Managerial Accounting: P22-43A Soya Company prepared the following budgeted income statement

Managerial Accounting
P22-43A Using sensitivity analysis
Soya Company prepared the following budgeted income statement for the first quarter of 2016: 
Soya Company
Budgeted Income Statement
For the Quarter Ended March 31, 2016
January February March Total
Sales Revenue (20% increase per month) 8,000 9,600 11,520 29,120
Cost of Goods Sold (40% of sales) 3,200 3,840 4,608 11,648
Gross Profit 4,800 5,760 6,912 17,472
S&A Expenses ($2,000 + 10% of sales) 2,800 2,960 3,152 8,912
Operating Income 2,000 2,800 3,760 8,560
Income Tax Expense (30% of Operating Income) 600 840 1,128 2,568
Net Income $1,400 $1,960 $2,632 $5,992
Soya Company is considering two options.
Option 1 is to increase advertising by $1,200 per month.

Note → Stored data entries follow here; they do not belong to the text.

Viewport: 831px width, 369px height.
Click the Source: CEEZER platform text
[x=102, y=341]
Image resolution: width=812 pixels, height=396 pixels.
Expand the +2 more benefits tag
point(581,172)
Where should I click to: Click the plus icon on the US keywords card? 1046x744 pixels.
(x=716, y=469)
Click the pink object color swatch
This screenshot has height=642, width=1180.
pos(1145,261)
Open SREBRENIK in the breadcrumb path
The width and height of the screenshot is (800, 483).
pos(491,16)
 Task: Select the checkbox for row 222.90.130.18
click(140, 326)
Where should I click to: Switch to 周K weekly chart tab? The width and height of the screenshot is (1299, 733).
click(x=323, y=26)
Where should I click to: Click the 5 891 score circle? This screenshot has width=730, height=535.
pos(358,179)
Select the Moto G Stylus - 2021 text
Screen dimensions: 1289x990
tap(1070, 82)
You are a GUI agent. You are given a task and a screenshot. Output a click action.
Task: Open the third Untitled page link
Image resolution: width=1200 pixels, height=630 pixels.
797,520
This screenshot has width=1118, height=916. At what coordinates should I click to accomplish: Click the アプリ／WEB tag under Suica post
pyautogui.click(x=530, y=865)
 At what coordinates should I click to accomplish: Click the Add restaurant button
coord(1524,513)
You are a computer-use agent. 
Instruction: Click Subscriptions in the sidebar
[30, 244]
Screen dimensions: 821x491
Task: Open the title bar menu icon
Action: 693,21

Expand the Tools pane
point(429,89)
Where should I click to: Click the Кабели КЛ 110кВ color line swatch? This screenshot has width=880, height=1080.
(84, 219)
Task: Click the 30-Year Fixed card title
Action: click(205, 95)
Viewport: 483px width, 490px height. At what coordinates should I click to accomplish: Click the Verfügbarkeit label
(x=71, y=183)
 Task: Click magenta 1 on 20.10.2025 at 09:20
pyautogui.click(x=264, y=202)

Option 2 is to use better-quality materials in the manufacturing process. The better materials will increase the cost of goods sold to 45% but will provide a better product at the same sales price.
The marketing manager projects either option will result in sales increases of 25% per month rather than 20%. 

Requirements 
1. Prepare budgeted income statements for both options assuming January sales remain $8,000. Round all calculations to the nearest dollar. 
2. Which option should Soya choose? Explain your reasoning.